■ **WHAT TO DO**
[1] In the receiver post, rewrite the paragraph beginning "One with a whole lot of really teeny-tiny contacts?" as a short list that keeps its main facts.
[2] According to the receiver post, how many crystals does the BC-1335 WW-II portable FM set have?
[3] Continue the receiver post from its last sentence.

[HBR] GC-HBR Project -- Was 'Navy guy ...'

Walt Hutchens waltah at earthlink.net
Mon Jul 3 19:15:21 EDT 2006


> > I said:
> > The plan is to take the 120 crystals of the BC-1335 WW-II portable
> > FM set, 5675-8650 kcs (25 kcs spacing) and multiply the
> > frequencies x10 to give 120 frequencies 56.75-86.50 Mcs.  

And Jim weighs in at last:
> whoa - hold it right there!

Jim, I, um, didn't REALLY think you snuck out the back way, but I 
was starting to wonder if maybe we should get up a search party.   
Here I'm throwing out the second or third long post about a paper 
receiver and I have yet to hear anything about why it won't work!    
LOL ...  

Of course the fact is that they don't all work -- the batting average 
is around 50% I think -- not even that good if you count the paper 
design.   So your comments are always appreciated.

> Multiplying by 10 requires a quintupler and a doubler. That quintupler isn't 
> going to be very efficient. Worse, there's going to be the challenge of 
> filtering out the 4th and 6th harmonics, which will not be very far away, 
> percentagewise. And it's percentagewise that counts!
> 
> For example, if the 6000 xtal is quintupled, we have harmonics at 24,000 and 
> 36,000 that we don't want, yet we want the 30,000 It's doable, but not easy, 
> and you'll need to switch the tuned circuits as well as the xtals.

This is of course the trade-off that one accepts in such a design.   
A five-tube ham receiver has no RF stage, an R-390 cost what 
would have been a couple years pay for most of us, the first few 
decades of solid-state receivers were indeed compact, cool-
running, and light-weight, but not too hot for hearing signals -- and 
multiplying few-Mcs crystals up to synthesize a first converter 
frequency will bring spurious signals that can minimized but 
probably not completely avoided.
> 
> > > Subtract 49.2 Mcs yielding 7.55-37.30 Mcs by 250 kcs steps.  
> 
> What bandswitch has 120 positions?

One with a whole lot of really teeny-tiny contacts?   But that's not 
what I'm contemplating.  Let alone 120 tuned circuits for each 
wafer.   The plan is a bandswitch with 9 positions, used in three 
groups.   Each group of three selects the same front end tuning 
range, roughly 1.75-5.5-15-30.5 Mcs.   The mixer input and 
synthesizer coils are switched in those ranges and must be 
manually tuned.

■ **DATA SECTION**
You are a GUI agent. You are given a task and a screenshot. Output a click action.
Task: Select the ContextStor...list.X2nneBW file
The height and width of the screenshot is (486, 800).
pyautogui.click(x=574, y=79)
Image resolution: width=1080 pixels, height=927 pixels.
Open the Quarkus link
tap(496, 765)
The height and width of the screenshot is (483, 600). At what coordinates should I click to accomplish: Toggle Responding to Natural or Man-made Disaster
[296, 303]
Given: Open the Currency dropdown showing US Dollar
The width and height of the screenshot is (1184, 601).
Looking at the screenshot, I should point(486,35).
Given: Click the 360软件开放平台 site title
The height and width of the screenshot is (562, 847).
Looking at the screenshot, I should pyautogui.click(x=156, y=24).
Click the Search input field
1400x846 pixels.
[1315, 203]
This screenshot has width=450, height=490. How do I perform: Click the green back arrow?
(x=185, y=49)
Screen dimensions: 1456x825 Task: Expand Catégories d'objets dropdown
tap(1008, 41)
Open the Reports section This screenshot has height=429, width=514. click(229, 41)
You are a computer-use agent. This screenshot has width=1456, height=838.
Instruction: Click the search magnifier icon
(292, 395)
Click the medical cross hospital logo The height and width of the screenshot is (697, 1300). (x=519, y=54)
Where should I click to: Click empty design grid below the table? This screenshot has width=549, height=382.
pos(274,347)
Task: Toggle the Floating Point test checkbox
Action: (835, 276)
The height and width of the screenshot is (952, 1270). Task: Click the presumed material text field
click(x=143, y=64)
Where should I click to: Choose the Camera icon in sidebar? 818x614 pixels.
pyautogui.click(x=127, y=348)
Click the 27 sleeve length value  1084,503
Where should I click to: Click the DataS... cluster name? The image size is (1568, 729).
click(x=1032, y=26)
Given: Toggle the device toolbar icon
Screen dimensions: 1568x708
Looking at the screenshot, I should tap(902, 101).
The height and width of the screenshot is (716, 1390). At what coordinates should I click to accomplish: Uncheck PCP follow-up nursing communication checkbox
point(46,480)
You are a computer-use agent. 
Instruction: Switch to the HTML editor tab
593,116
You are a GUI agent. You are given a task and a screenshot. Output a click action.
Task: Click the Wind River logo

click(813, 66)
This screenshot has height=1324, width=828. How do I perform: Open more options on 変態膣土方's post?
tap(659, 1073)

■ **EXPECTED RESPONSES**
[1]
- The writer is not planning a 120-position bandswitch or 120 tuned circuits for each wafer.
- The plan is a bandswitch with 9 positions, used in three groups.
- Each group of three selects the same front end tuning range, roughly 1.75-5.5-15-30.5 Mcs.
- The mixer input and synthesizer coils are switched in those ranges and must be manually tuned.

[2] 120 crystals.

[3]
For example, on the lowest band the 1st mixer is tuned 1.75-5.5 
Mcs.  That's one knob.  Using the plan of a quintupler-doubler 
might mean an untuned Pierce oscillator circuit (5.825-6.125 Mcs) 
followed by the quintupler tuning 29.125-30.625 and doubler with 
output at 58.250-61.250 Mcs.

The doubler drives a mixer that subtracts 50.7 Mcs (no longer 49.2) 
so the synthesizer mixer output (to the receiver 1st mixer) must be 
tuned 7.550-10.550.  

(Subtract the tunable IF of 5.550-5.800 Mcs from those frequencies 
to get the coverage of each 250 kcs band.)   

The synthesizer thus has three tuned circuits that on the lowest 
(1.75-5.50 Mcs) range cover 29.125-30.625, 58.250-61.250, and 
7.550-10.550 Mcs.   These can be ganged together, but NOT with 
the front end tuning because the latter must also be retuned 
WITHIN the 250 kcs band on the lowest few bands.   The 
synthesizer is thus a second knob that must be set up on the 
chosen 250 kcs band.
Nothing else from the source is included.